A bird's eye view of a car manufacturing facility in South Korea.
Fewer than 1 per cent of the 6,000 cars Hyundai makes every day at its Ulsan plant in South Korea are powered by hydrogen.()

In Ulsan, the centre of hydrogen and technology in South Korea, there are a range of research projects underway, supported by the Korean government funded Ulsan Technology Park.

It wants a greater transfer of research and development between South Korea and Australia to solve some of the challenges, like transport, in using hydrogen as an energy source.

"I think Australia can be a big supplier of hydrogen to Korea," explained Ulsan Technology Park director general Rhee Hanwoo.

"I suggest we co-operate in terms of shipbuilding and mass production of ammonia to supply Korea."

An older Korean man wearing a suit and tie and glasses stands in the foyer of a building.
Rhee Hanwoo believes hydrogen can further strengthen relations between Australia and South Korea.()

Using hydrogen to value add in Australia

Some Korean businesses want to use Australian hydrogen in their operations locally, rather than look to exporting the gas in one form or another.

POSCO, Korea's largest steel maker and Australia's biggest iron ore customer, has been granted land by the Western Australian government to create a hydrogen fuelled plant in the Pilbara.

The plant would use hydrogen power in the energy intensive process of refining WA iron ore into hot briquetted iron (HBI), which are pellets of refined iron ore that can then be shipped to POSCO's steel works on the peninsula.

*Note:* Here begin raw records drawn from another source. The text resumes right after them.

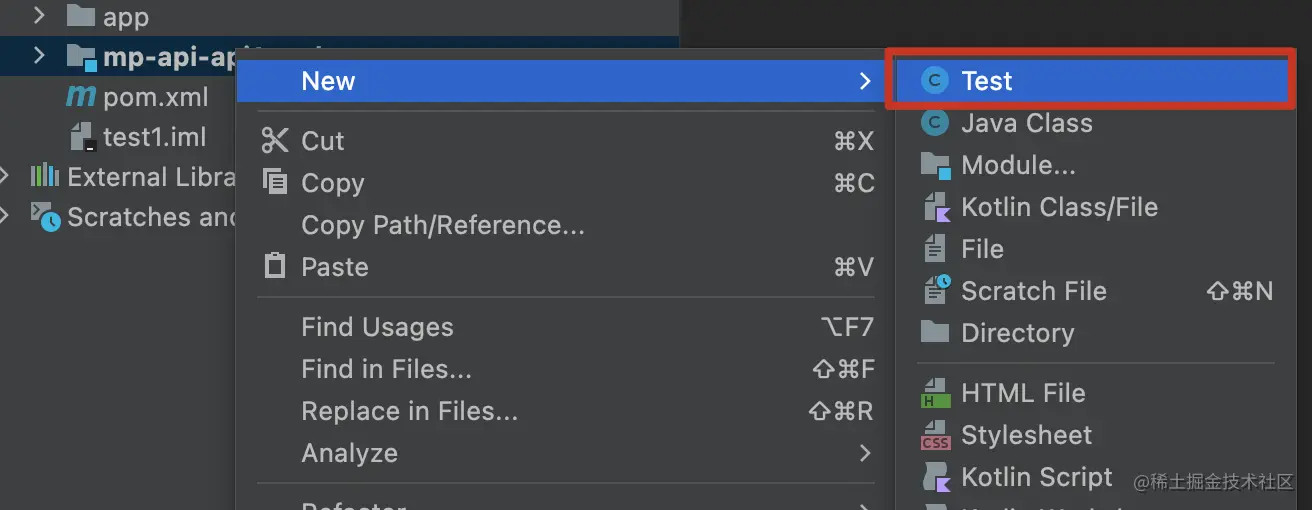Expand the External Libraries node
Image resolution: width=1312 pixels, height=510 pixels.
[8, 177]
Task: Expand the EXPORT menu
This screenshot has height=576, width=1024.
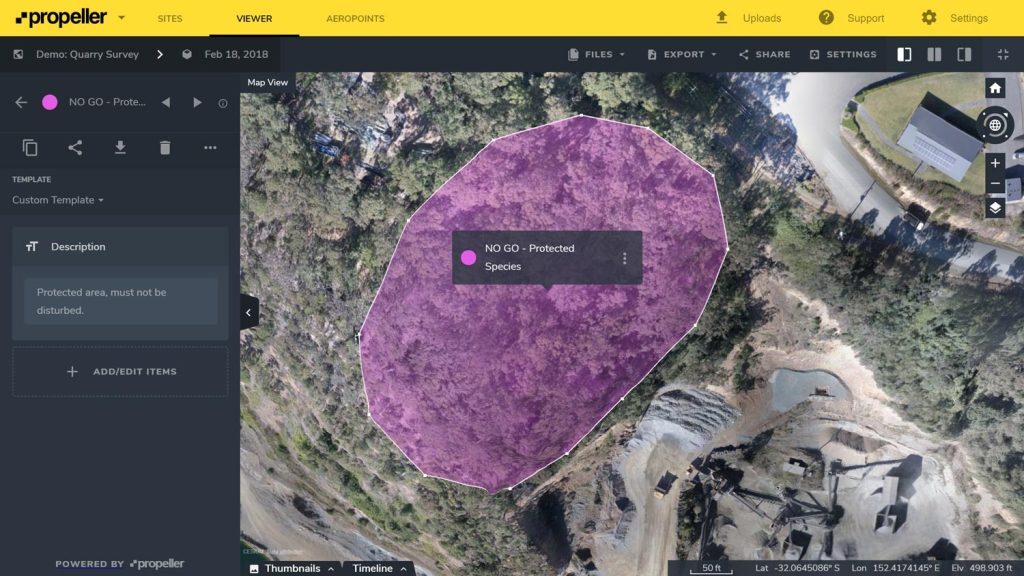Action: pos(681,55)
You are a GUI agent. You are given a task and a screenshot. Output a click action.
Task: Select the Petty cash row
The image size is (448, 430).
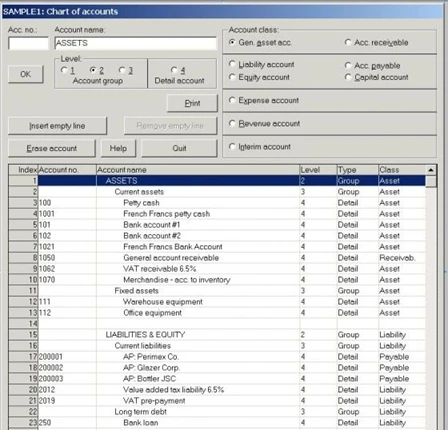coord(217,203)
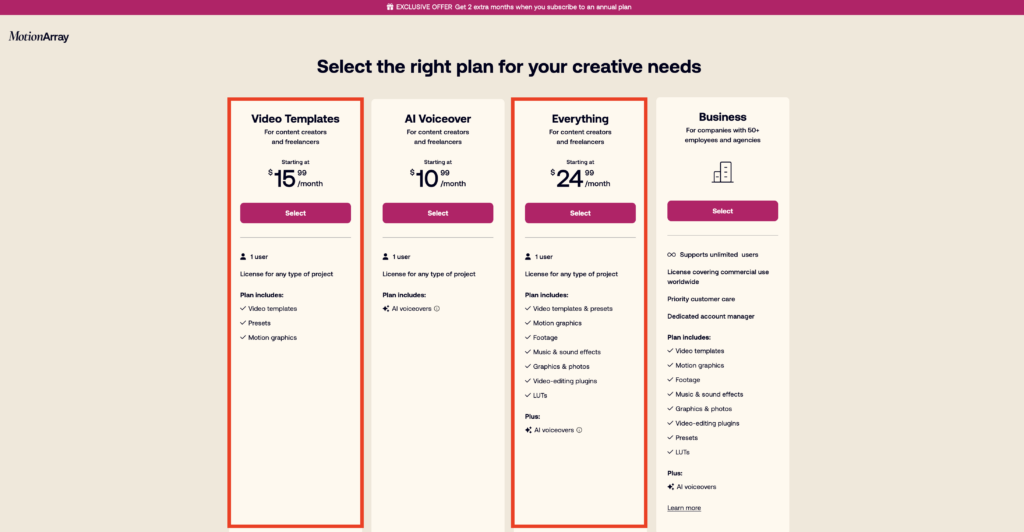Select the Business plan
The height and width of the screenshot is (532, 1024).
click(722, 211)
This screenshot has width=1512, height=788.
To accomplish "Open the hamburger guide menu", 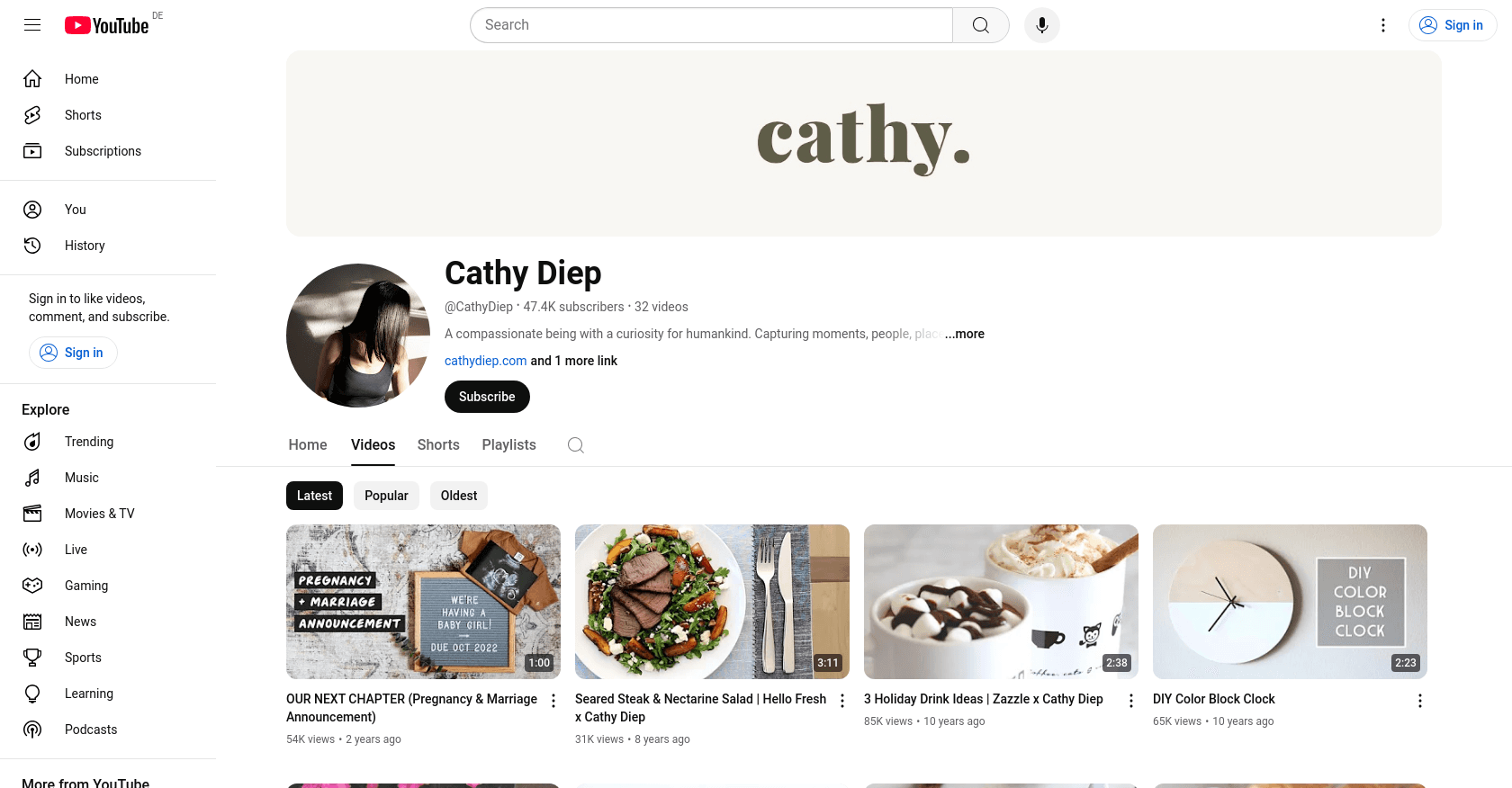I will pos(32,25).
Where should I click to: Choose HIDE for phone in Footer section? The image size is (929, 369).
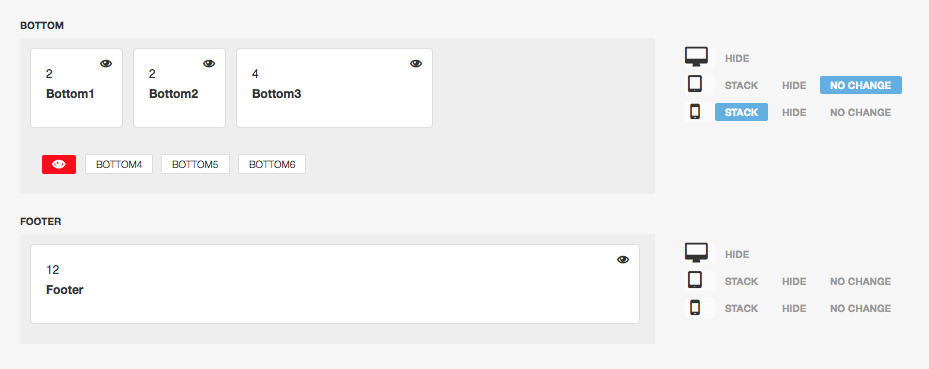click(794, 308)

Using hydrogen energy so close to its source in the Pilbara eliminates the transport logistics of moving both the hydrogen and the iron ore on ships to Korea.

A large manufacturing facility.
Korea's largest steelmaker POSCO sees the benefits of Australian hydrogen.()

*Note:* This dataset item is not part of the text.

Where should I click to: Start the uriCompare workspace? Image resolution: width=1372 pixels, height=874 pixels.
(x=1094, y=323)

"I actually think that's the big opportunity that hydrogen presents Australia," Mr Dhar said.

"Given the challenges to transport hydrogen by ship, we actually have an opportunity to do more value-add processing onshore, and then export that product.

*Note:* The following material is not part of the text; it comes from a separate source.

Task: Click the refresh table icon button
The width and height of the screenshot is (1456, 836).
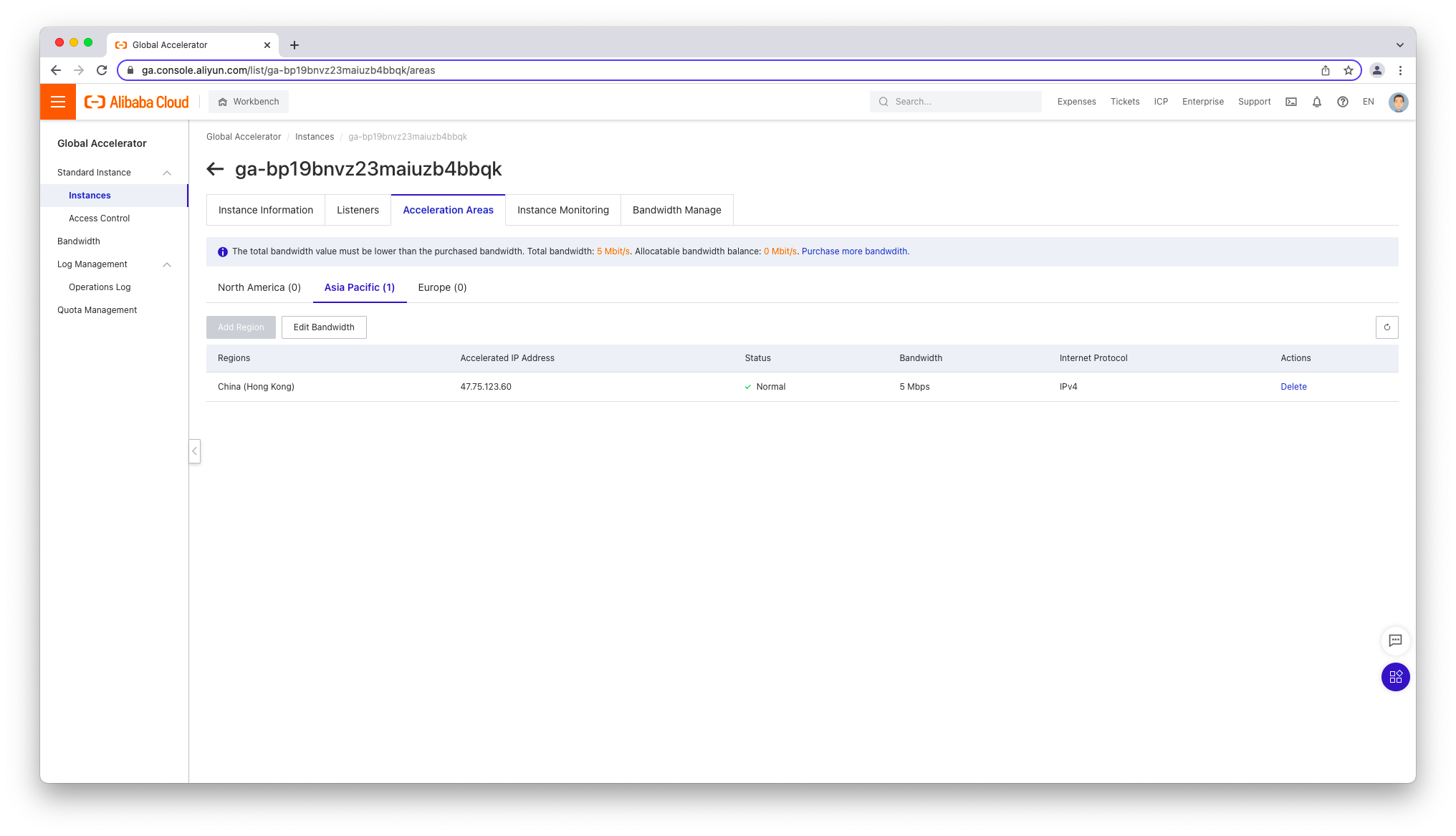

"I think iron ore and converting it to iron is certainly one of those sectors that has enormous potential in terms of that value-add processing."

He notes a lot more work is needed to determine the best commercial and logistical uses of hydrogen.

"There are a lot of options on the table, people are finding out their favourites, but in terms of commerciality, there's still a lot of work to be done before we have a clear winner emerge," he said.

Could hydrogen be the new mining boom?

Modelling by Commonwealth Bank's economics research team shows $260 billion worth of hydrogen projects are in the pipeline, significantly more than any other industry like iron ore, coal, or oil and gas.

Mining and energy projects in Australia — feasibility stage

Commodity

Number of projects

Value of projects ($ billion)

Share of total committed investment

Hydrogen

24

118.6

40%

Oil & gas

18

56.9

19%

Coal

33

47.6

16%

Iron ore

15

24.7

8%

"But how much of that makes it to actual investment is now the big question," Mr Dhar said.

About 60 per cent of the publicly announced projects in Australia's resources sector, and 40 per cent of projects at the feasibility stage, centre around hydrogen.

Mining and energy projects in Australia — publicly announced

Commodity

Number of projects

Value of projects ($ billion)

Share of total committed investment

Hydrogen

22

147.4

60%

Coal

18

18.1

7%

Iron ore

11

23.8

10%

Oil & gas

11

19.0

8%

"It's a massive proportion of what's coming out and that's going to be one of the big stories in our view," Mr Dhar said.

"If we are going to see another mining investment boom in Australia, similar to what we saw with the China boom, we would likely need to see hydrogen projects get up and running."

He saidsecuring commercial partnerships, like those with partners in Korea, are critical to the success of a hydrogen industry in Australia.

"When we talk about what is needed to get export projects up and running, and that's what the Hydrogen Headstart program, in our view is really trying to achieve, then you're really talking about offtakes.

"If Korea and Japan can offer those offtakes, alongside say Europe, then that would actually kickstart a number of export projects in Australia."

Rachel Pupazzoni visited South Korea as part of the Australia-Korea Media Exchange Program organised by the Walkley Foundation.